To make semaglutide, quite right to point out that one has to incorporate non-canonical amino acids which currently, these cells cannot perform. But it is possible. This can be done through engineering orthogonal aminoacyl–tRNA synthetase (aaRS)/tRNA pairs to assign a new non-canonical amino acid, such as Aib, to an orthogonal codon (often by repurposing the UAG stop codon). 'Genetic code expansion' has been demonstrated in E coli by several groups using different approaches (Dunkelmann et al 2021, Costello et al 2024). Since it is a relatively recent field, so far, no one has published that they've replicated this in cyanobacteria, algae or any other edible organism — even though this could be a major missed opportunity if successful.

As for lipidations, it is harder to engineer specificity. Interestingly, cyanobacteria natively express enzymes called prenyltransferases. Prenylation, though only a subset of lipidation, can attach isoprenoid lipids (C15, C20) to a peptide's cysteine residues. This would not enable us to make semaglutide, but it opens doors to other peptide designs with lipid tails that can bind to albumin.

David S. Kim's avatar

Great question, short answer is that you will struggle to make semaglutide per se. But other GLP-1 drugs like lixisenatide or exenatide could be made. 

Long answer: So far, GLP-1 drugs that do not have non-canonical amino acids are far easier to turn into oral GLP-1 drugs. For example, exenatide and lixisenatide have only canonical amino acids and no lipidations. Therefore, as long as one can adequately demonstrate that there are no new post-translational modification (PTMs) introduced by the expression host, the whole cell-encapsulated oral formulation of a GLP-1 peptide could be approved, conditional on having shown satisfactory safety, toxicology and PK/PD clinically.

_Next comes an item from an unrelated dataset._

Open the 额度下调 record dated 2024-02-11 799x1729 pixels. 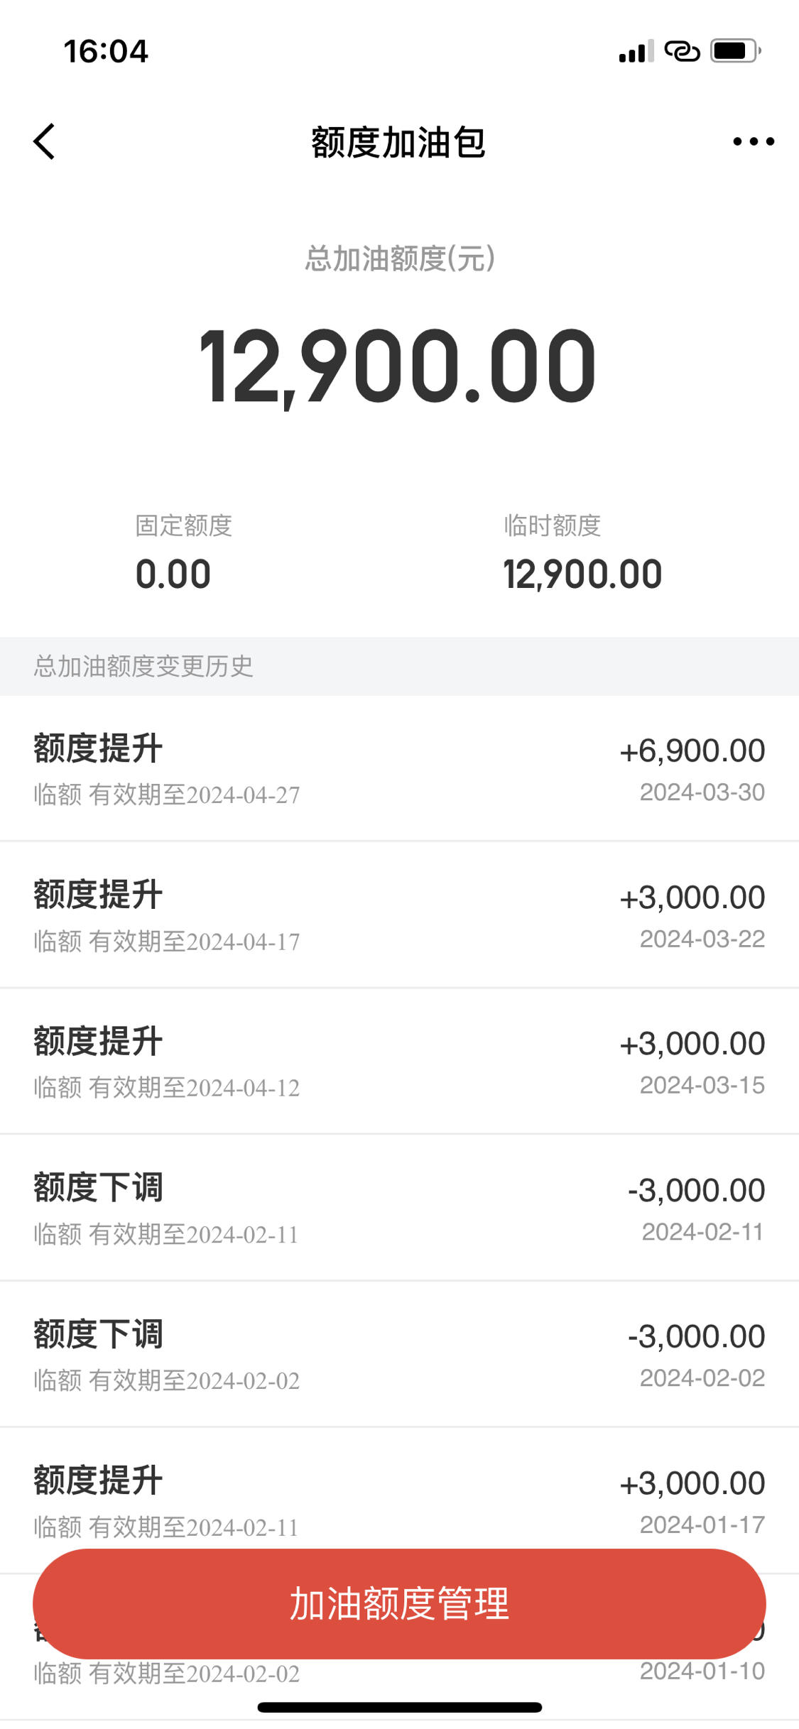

To make semaglutide, quite right to point out that one has to incorporate non-canonical amino acids which currently, these cells cannot perform. But it is possible. This can be done through engineering orthogonal aminoacyl–tRNA synthetase (aaRS)/tRNA pairs to assign a new non-canonical amino acid, such as Aib, to an orthogonal codon (often by repurposing the UAG stop codon). 'Genetic code expansion' has been demonstrated in E coli by several groups using different approaches (Dunkelmann et al 2021, Costello et al 2024). Since it is a relatively recent field, so far, no one has published that they've replicated this in cyanobacteria, algae or any other edible organism — even though this could be quite an interesting avenue to pursue.

Dave Friedman's avatar

This is a very well written and accessible explanation for what otherwise seems to be a very complex topic.

K~'s avatar

Imho, the real hard question is the inconsistency of bioavailability of the oral GLP1a form (in currently existing formulations) not only on an individual basis but also with each administration. Basically, the oral form currently, it seems, delivers a "whatever" actual dosage. Thus, the potential long-term consequences of such inconsistency are in question, which might range from the broad swing of the "ordinary" side effects to the serious stuff that is more prevalent, it seems, with abrupt start/stops instead of gradual tapering of injected dosages.